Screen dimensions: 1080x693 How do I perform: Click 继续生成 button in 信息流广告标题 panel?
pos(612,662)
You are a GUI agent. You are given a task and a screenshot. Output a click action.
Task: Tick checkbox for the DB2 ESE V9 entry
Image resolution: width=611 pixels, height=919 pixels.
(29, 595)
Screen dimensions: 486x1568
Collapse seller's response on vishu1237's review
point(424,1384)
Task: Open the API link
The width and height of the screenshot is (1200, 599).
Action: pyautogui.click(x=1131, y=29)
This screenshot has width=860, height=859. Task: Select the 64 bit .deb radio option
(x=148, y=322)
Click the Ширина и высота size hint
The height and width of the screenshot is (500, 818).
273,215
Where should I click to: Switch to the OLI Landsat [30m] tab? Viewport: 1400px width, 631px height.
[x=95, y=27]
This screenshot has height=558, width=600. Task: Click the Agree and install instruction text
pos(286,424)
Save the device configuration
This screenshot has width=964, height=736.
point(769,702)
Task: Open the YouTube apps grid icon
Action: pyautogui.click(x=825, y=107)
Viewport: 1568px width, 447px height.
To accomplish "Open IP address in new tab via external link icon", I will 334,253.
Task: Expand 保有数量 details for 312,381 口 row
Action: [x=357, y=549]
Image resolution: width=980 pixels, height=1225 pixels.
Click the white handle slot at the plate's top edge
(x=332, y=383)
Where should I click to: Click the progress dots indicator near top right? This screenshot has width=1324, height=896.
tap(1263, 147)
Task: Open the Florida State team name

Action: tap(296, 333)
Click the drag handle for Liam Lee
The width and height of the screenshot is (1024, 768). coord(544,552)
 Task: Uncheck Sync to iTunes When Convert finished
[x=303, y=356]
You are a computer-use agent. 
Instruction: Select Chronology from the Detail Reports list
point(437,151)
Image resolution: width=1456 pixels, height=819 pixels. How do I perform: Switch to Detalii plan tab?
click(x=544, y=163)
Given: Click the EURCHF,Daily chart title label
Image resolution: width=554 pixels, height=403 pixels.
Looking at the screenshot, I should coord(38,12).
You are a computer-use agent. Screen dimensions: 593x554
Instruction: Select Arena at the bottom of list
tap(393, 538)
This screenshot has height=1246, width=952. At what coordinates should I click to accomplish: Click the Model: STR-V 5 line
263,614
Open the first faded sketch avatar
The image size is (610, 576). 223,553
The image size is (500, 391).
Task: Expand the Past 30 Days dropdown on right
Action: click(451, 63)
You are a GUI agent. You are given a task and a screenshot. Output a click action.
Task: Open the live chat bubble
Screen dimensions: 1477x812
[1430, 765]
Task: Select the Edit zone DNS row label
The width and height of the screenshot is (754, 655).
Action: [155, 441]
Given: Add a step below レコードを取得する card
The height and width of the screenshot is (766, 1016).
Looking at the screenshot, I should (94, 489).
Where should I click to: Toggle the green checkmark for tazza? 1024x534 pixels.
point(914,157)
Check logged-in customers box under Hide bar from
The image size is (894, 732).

----

Determine how many lines in the data contain the string "label", and give the number only.

2